Barnier und sein Team wollen London nächste Woche klarmachen, dass es für den Austrittskandidaten eine rechtliche Verpflichtung gibt, all die Programme weiter zu bezahlen, die die EU der 28 in der Vergangenheit mit London zusammen beschlossen hat. Außerdem will Brüssel von London Geld für die künftigen Pensionszahlungen von EU-Beamten. Es gehe nicht um eine Austrittsrechnung und auch nicht um eine Strafgebühr, es handele sich um nichts anderes als um die Ablösung der Verpflichtungen.
Während Barnier, ein langjähriger EU-Kommissar, bisher immer zurückhaltend über die Verhandlungen gesprochen hatte, wurde er diesmal sehr deutlich: Es gebe große Differenzen zu London, was den zukünftigen Status von 3,2 Millionen EU-Bürgern auf der Insel angehe. Der Vorschlag der Briten laufe darauf hinaus, dass heute in Großbritannien ansässige EU-Bürger ihr Leben nicht so weiter führen könnten wie bisher. Brüssel verlange aber, dass die EU-Bürger im Vereinigten Königreich exakt die gleichen Rechte hätten wie Briten auf dem Kontinent. Barnier: Das Angebot, das die Gegenseite unterbreitet habe, sehe diese Gegenseitigkeit aber nicht vor.
Auch dies dürfte auf britischer Seite als Brüsseler Nickeligkeit gesehen werden: Barnier trifft Donnerstag den britischen Oppositionsführer, Labourchef Jeremy Corbyn, sowie Regionalpolitiker aus Wales und Schottland. Er machte aber klar: "Verhandelt wird selbstverständlich nur mit der britischen Regierung."

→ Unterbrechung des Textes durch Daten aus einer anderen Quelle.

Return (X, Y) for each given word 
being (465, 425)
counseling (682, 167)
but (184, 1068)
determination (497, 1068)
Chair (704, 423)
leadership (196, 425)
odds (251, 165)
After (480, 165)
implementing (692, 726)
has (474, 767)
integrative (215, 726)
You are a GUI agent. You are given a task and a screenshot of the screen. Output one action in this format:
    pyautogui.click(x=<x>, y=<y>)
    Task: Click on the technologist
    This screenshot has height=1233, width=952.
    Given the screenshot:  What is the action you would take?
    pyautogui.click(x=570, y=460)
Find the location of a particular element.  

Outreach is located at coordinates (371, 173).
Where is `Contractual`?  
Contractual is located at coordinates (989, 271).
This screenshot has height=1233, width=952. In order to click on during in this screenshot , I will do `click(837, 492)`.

Allerdings macht man sich in Brüssel immer mehr Sorgen, ob Regierungschefin Theresa May noch sicher im Sattel sitzt. In ihrer Partei wetzen viele das Messer und wollen die Premierministerin stürzen.
Inzwischen wachsen in Brüssel die Zweifel, ob die Brexit-Verhandlungen erfolgreich zu Ende geführt werden können. Ein hochrangiger Christdemokrat nannte die Notwendigkeit, sich mit den Briten zu einigen, kürzlich "Mission impossible" (deutsch so viel wie: unmöglicher Auftrag). Er frage sich immer häufiger, "mit wem verhandeln wir eigentlich". Es gebe Zweifel, ob der Unterhändler auf britischer Seite, David Davis, ein belastbares Mandat habe. Nach der Wahlniederlage Mays und dem Eintritt der nordirischen Loyalisten-Partei DUP in ihre Regierung seien auch die Verhandlungen über den künftigen Status von Nordirland nicht einfacher geworden. EU-Ziel müsse sein, dass die Grenze beim Binnenmarkt nicht zwischen Nordirland und der Republik verlaufe. Darauf werde sich aber die DUP kaum einlassen. "Es fehlt mir die Fantasie, wie wir da zu einer Einigung kommen wollen."